INSTRUCTIONS TO FOLLOW:
Your result should be every line of the records below that contains the word "agent".

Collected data
+ + + + + + +
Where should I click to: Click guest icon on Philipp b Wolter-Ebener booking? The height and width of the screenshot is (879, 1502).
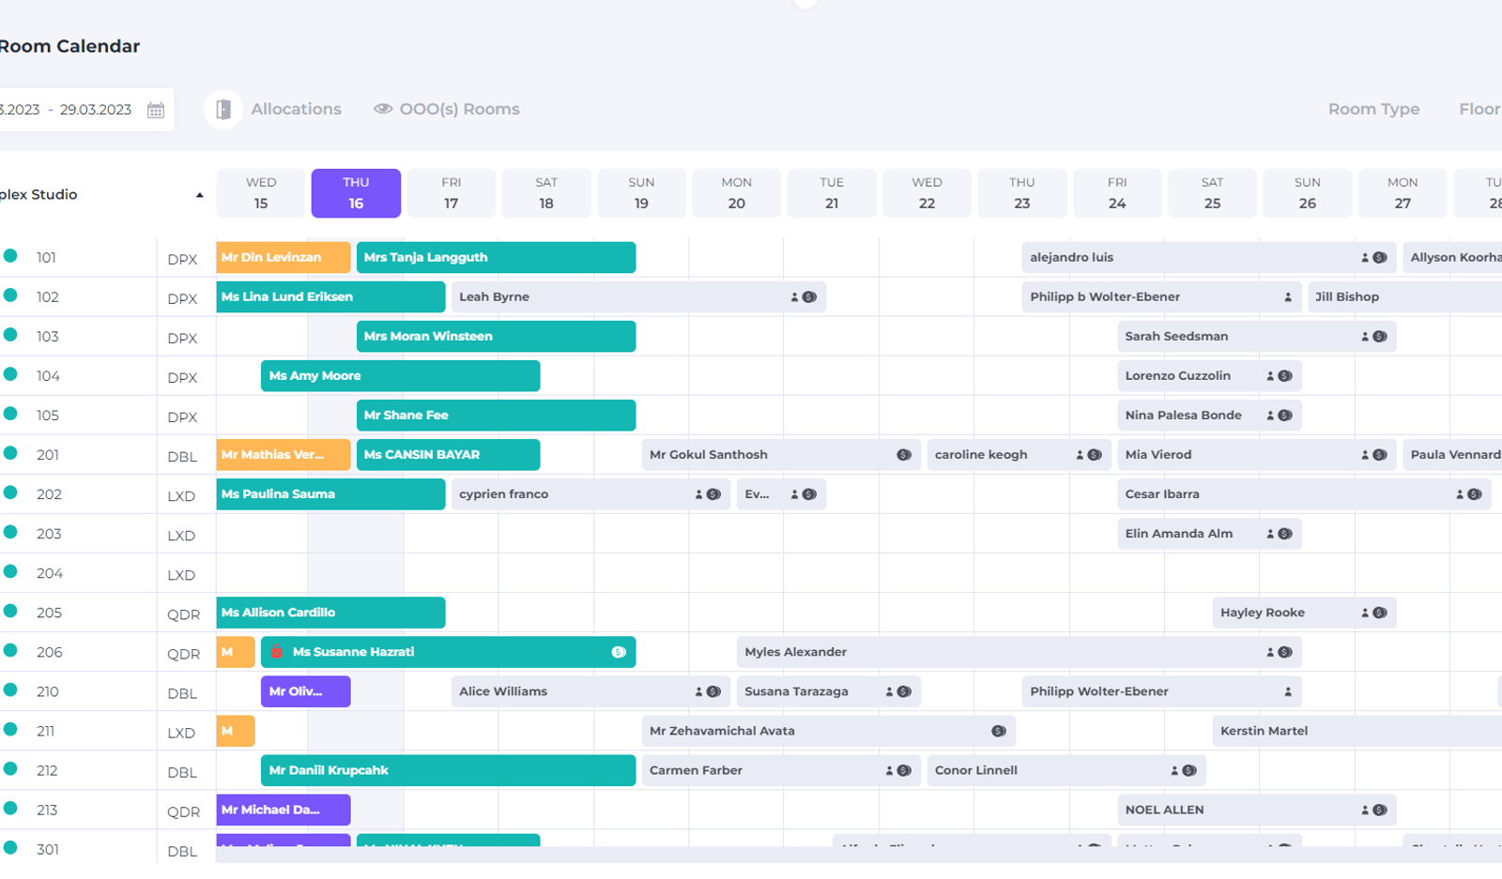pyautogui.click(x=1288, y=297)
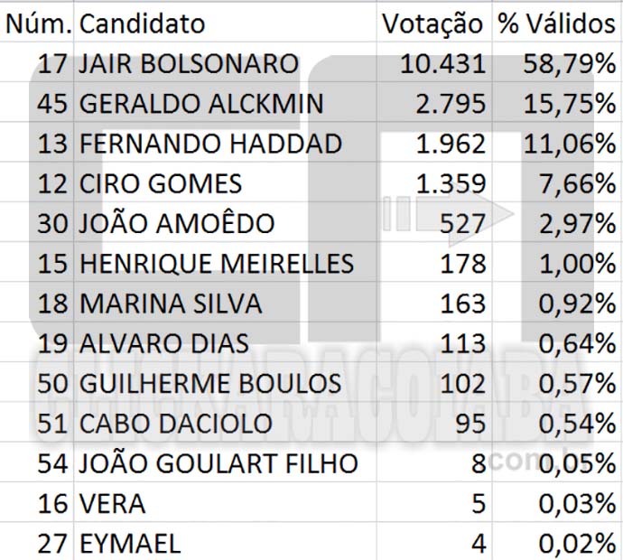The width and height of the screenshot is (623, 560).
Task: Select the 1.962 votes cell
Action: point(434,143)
+ + + + + + +
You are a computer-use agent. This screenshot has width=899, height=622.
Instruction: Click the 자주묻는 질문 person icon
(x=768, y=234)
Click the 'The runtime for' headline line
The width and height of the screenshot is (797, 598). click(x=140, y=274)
+ + + + + + +
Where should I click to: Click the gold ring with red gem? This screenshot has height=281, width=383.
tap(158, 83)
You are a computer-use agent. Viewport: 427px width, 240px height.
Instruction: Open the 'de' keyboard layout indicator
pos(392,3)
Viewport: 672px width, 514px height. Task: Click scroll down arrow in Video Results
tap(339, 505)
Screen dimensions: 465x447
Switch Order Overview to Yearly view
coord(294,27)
+ + + + + + +
ANSWER SECTION:
You are a computer-use agent. This screenshot has width=899, height=622.
You are a computer-use agent. Viewport: 427px width, 240px height.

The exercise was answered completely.